Study material section start

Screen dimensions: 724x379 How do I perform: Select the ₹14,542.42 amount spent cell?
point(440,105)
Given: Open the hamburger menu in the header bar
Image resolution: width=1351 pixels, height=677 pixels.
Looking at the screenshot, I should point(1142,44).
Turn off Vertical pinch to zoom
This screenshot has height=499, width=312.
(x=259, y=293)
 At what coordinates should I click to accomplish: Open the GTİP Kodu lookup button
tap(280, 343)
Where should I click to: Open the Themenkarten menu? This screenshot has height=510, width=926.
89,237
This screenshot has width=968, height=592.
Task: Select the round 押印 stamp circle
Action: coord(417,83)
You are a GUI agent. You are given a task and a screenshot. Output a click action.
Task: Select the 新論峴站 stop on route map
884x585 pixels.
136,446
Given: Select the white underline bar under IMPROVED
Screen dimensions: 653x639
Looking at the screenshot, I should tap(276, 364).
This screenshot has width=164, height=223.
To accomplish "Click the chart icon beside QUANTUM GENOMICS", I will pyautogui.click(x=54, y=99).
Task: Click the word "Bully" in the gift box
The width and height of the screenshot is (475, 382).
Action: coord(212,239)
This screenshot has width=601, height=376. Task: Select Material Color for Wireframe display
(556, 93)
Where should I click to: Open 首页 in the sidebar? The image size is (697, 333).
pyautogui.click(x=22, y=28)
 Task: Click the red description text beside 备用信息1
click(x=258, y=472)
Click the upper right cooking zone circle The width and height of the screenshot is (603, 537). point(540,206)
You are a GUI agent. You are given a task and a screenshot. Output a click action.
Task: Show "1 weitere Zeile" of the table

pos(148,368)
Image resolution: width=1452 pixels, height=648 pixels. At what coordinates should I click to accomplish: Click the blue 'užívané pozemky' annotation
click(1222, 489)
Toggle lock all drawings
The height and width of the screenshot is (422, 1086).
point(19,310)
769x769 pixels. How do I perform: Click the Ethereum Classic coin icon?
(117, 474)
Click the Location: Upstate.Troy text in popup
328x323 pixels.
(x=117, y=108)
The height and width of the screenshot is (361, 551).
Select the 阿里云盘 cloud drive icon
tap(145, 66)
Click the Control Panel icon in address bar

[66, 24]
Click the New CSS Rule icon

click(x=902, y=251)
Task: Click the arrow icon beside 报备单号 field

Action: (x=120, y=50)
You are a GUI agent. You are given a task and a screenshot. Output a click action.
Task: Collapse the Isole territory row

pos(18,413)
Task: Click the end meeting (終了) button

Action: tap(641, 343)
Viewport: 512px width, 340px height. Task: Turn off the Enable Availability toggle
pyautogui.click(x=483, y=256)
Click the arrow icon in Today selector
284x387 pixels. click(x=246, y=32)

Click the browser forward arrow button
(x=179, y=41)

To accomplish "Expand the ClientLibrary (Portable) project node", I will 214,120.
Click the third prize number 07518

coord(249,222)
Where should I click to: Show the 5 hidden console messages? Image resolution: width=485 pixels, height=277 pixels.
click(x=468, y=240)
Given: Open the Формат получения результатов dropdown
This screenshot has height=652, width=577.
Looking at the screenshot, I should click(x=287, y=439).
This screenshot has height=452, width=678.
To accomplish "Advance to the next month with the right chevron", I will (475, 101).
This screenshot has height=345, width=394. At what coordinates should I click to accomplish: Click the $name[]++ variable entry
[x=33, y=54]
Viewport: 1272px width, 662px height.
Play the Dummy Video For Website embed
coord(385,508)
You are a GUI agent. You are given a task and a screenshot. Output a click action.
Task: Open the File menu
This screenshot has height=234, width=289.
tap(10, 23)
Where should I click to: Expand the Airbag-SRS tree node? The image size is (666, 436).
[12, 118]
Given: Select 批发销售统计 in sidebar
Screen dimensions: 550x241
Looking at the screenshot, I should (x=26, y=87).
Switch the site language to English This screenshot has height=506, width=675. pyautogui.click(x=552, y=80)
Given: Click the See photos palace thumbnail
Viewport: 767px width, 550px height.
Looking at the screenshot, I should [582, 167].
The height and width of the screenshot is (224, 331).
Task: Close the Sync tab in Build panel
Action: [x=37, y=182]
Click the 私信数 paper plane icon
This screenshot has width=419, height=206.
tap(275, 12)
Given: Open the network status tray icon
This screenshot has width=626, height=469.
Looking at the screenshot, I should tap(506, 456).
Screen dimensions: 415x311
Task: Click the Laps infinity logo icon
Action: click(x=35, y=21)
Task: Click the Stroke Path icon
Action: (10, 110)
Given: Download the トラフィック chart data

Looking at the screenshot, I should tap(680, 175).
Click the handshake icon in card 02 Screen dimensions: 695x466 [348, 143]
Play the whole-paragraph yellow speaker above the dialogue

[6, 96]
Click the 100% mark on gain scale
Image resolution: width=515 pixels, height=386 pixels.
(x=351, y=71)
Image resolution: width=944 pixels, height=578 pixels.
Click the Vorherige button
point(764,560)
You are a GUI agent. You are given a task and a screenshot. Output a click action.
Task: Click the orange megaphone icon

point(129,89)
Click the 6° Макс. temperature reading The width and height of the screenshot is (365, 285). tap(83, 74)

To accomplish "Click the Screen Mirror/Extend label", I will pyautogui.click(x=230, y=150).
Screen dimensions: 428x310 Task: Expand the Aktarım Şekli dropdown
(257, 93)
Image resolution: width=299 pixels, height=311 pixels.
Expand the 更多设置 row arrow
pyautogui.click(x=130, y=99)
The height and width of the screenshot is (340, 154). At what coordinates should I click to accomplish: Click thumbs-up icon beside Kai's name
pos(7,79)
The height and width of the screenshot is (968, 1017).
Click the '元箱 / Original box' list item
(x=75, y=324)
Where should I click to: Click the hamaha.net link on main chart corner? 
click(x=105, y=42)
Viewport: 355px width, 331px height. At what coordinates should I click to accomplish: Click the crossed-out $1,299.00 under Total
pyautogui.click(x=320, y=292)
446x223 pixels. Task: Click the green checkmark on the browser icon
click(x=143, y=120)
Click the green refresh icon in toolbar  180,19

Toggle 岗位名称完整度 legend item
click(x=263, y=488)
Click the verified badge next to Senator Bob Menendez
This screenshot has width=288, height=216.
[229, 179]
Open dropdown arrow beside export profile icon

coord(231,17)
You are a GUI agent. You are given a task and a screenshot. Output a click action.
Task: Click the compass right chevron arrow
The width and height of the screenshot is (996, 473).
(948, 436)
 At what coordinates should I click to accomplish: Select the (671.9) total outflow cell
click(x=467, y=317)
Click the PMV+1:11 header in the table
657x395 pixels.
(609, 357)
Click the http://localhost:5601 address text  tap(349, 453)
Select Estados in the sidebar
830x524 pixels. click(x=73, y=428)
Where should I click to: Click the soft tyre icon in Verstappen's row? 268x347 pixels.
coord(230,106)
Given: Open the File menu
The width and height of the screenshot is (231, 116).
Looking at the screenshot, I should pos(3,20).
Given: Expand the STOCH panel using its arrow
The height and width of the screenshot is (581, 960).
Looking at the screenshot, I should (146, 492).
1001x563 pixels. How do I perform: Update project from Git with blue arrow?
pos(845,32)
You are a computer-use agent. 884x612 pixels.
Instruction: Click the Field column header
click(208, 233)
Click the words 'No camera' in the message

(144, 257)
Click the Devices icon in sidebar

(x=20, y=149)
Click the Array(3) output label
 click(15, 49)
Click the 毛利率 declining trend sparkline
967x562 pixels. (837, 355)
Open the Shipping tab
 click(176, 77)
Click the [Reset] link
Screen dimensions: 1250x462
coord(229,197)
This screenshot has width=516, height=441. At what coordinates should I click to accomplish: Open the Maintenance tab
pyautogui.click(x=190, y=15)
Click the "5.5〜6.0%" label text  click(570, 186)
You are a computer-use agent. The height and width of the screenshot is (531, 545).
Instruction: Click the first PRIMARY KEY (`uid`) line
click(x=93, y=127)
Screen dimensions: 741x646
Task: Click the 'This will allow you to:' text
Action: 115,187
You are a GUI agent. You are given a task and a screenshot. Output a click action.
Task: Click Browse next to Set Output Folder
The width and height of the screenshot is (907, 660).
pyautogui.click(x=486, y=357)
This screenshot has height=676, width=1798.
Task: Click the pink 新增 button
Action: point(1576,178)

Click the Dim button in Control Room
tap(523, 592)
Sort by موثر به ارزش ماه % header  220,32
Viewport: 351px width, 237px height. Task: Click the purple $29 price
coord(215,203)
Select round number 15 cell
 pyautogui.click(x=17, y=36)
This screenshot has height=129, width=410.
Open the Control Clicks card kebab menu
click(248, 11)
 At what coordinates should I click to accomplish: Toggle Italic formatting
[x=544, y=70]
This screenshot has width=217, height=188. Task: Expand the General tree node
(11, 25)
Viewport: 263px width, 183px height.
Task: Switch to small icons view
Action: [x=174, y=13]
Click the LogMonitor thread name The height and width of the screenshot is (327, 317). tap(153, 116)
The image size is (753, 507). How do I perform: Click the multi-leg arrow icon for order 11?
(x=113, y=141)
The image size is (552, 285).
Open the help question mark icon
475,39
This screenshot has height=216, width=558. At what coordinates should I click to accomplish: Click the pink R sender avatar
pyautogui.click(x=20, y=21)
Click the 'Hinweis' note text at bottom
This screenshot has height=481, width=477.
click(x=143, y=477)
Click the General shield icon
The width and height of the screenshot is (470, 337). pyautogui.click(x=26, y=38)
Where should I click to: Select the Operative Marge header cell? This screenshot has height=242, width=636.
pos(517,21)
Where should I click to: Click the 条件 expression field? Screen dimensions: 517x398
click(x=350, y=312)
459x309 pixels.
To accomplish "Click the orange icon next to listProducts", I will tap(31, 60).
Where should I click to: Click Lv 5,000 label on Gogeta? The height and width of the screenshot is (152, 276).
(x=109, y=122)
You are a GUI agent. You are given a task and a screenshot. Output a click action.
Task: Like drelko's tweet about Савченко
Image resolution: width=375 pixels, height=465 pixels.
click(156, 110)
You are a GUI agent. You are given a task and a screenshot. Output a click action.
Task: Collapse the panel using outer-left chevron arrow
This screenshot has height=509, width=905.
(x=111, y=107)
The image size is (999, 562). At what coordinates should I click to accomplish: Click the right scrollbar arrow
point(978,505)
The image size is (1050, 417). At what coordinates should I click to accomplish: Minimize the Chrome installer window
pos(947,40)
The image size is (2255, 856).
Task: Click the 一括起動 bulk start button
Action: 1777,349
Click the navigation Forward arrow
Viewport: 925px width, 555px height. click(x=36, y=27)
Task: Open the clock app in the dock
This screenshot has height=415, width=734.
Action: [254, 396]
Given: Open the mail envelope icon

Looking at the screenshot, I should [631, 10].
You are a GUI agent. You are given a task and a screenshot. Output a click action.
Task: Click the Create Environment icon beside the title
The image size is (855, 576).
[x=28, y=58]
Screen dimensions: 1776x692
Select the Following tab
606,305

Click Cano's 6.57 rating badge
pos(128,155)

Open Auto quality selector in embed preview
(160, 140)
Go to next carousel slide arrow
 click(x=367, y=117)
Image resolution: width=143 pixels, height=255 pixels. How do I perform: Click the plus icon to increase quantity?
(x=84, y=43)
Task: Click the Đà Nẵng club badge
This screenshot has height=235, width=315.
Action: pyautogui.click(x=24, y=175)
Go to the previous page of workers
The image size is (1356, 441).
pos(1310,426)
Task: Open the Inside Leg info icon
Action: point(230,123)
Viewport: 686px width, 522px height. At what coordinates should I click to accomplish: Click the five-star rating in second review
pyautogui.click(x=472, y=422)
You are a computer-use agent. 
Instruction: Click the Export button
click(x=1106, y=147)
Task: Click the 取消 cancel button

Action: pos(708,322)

Study material section end

▸ What is expected:
Among the lines of the material above, tally those containing "computer" and respond with the total only.

▸ Written answer:
3